« La Roumanie et la Shoah. Destruction et survie des Juifs et des Roms sous le régime Antonescu. 1940-1944 », de Radu Ioanid, deuxième édition révisée et augmentée, préface de Serge Klarsfeld, CNRS Editions, « Nationalismes et guerres mondiales », 572 p., 29 €, numérique 21 €.
Publié pour la première fois en 2002, enrichi, pour l’édition qui vient de paraître, de nombreuses archives inédites, La Roumanie et la Shoah est la somme la plus complète sur les conditions spécifiques de la destruction systématique des juifs par le régime de Ion Antonescu (1882-1946) pendant la seconde guerre mondiale. Il représente un apport majeur à l’histoire globale de la Shoah, dont, en mettant au jour ces événements longtemps méconnus – ou trop partiellement connus, malgré l’apport décisif, dès l’après-guerre, de Matatias Carp dans Cartea neagra. Le Livre noir de la destruction des juifs de Roumanie (1940-1944) (1946-1948 ; Denoël, 2009) –, il contribue à établir un panorama plus précis, plus complexe, plus atroce aussi. Son auteur, l’historien roumain Radu Ioanid, qui l’a rédigé en français, a longtemps été directeur de la Division des programmes archivistiques internationaux au Musée-Mémorial de l’Holocauste, à Washington. Il est aujourd’hui ambassadeur de Roumanie en Israël.
Quelle est, avant-guerre, la situation des juifs en Roumanie ?
C’est déjà une situation assez compliquée, pour deux raisons. D’abord, longtemps l’antisémitisme n’a pas été prédominant en Roumanie. Les choses changent au XIXe siècle, où un antisémitisme économique et culturel connaît un essor extraordinaire, sous l’influence des élites. Ensuite, le traité de Versailles, en 1919, impose à la Roumanie d’accorder la citoyenneté à toutes les minorités, juifs compris. Ce qu’elle fait. Mais cela suscite en retour une recrudescence de l’antisémitisme, qui atteint un paroxysme pendant la dictature du roi Carol II [1893-1953], en particulier avec les lois d’août 1940, ouvertement inspirées des lois nazies.

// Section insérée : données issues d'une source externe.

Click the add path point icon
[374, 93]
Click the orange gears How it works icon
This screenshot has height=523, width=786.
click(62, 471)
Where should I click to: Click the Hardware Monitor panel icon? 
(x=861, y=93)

Le 6 septembre 1940, le général et futur maréchal Ion Antonescu prend le pouvoir, appuyé sur la Garde de fer, qui devient parti unique. Quelle inflexion apporte-t-il à la politique de Carol II ?

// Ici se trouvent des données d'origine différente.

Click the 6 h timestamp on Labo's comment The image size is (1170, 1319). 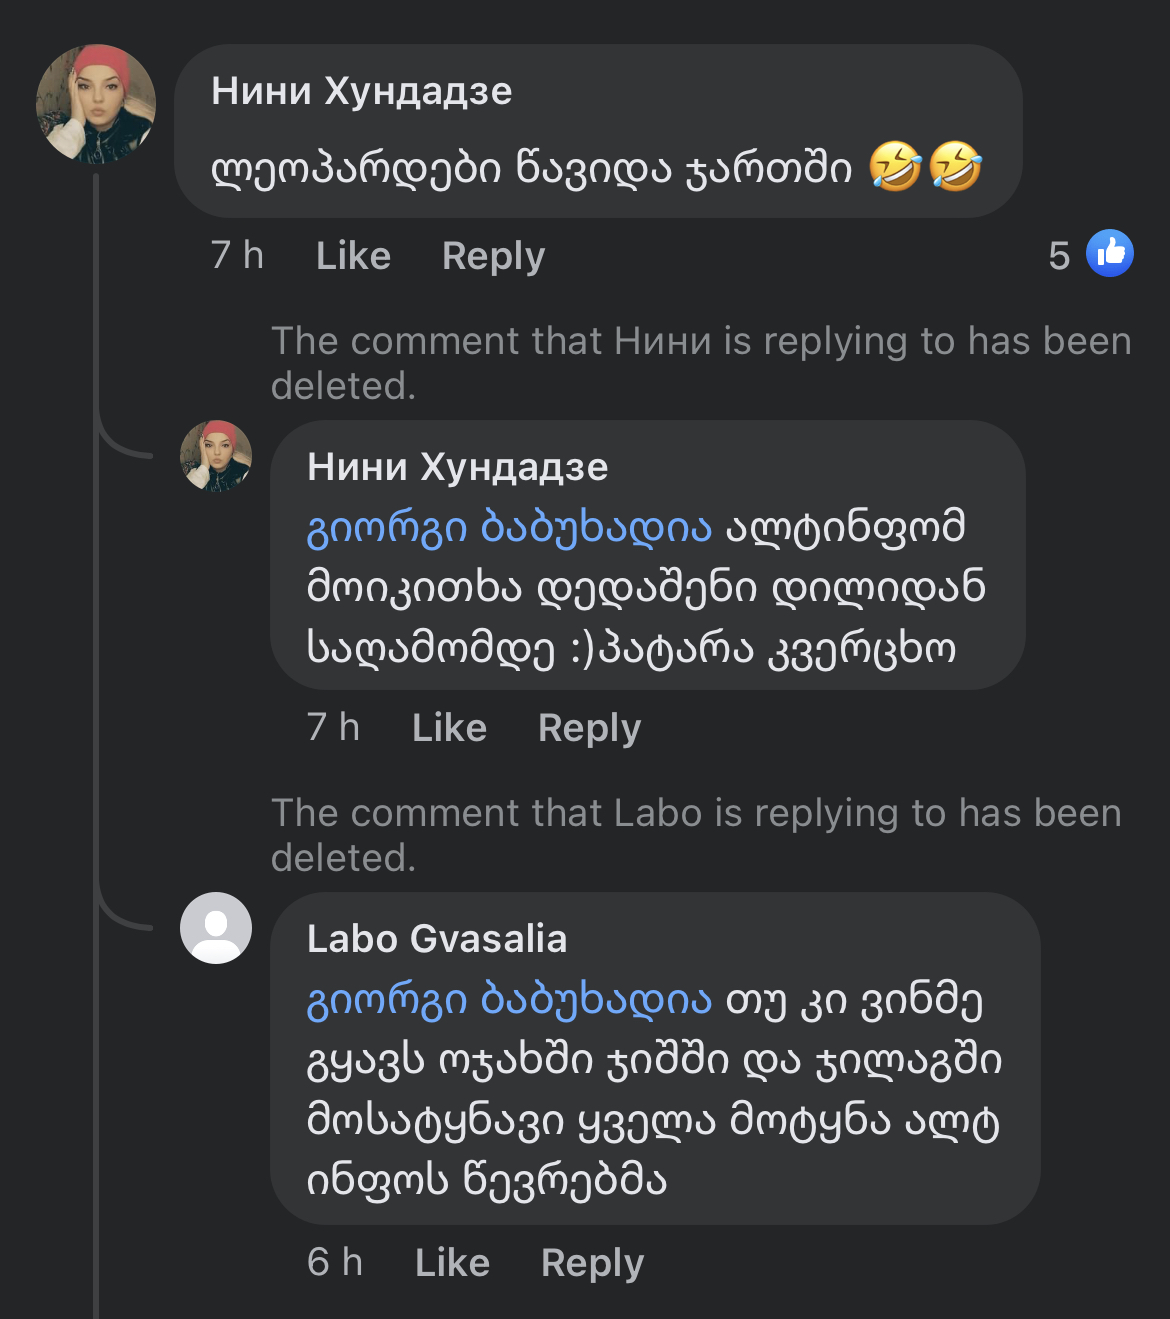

Le régime de Carol II était de type fasciste, plus proche de Mussolini que d’Hitler. Antonescu, lui, se rapproche tout de suite d’Hitler. Mais les Allemands sont divisés sur la question roumaine, ce qui va contribuer à la rupture entre Antonescu et la Garde de fer, fin janvier 1941. Antonescu représentait ce que le sociologue américain Barrington Moore [1913-2005] a appelé « le fascisme honorable des fonctionnaires ». La Garde de fer était plus radicale, plus prompte à créer du désordre, en particulier économique.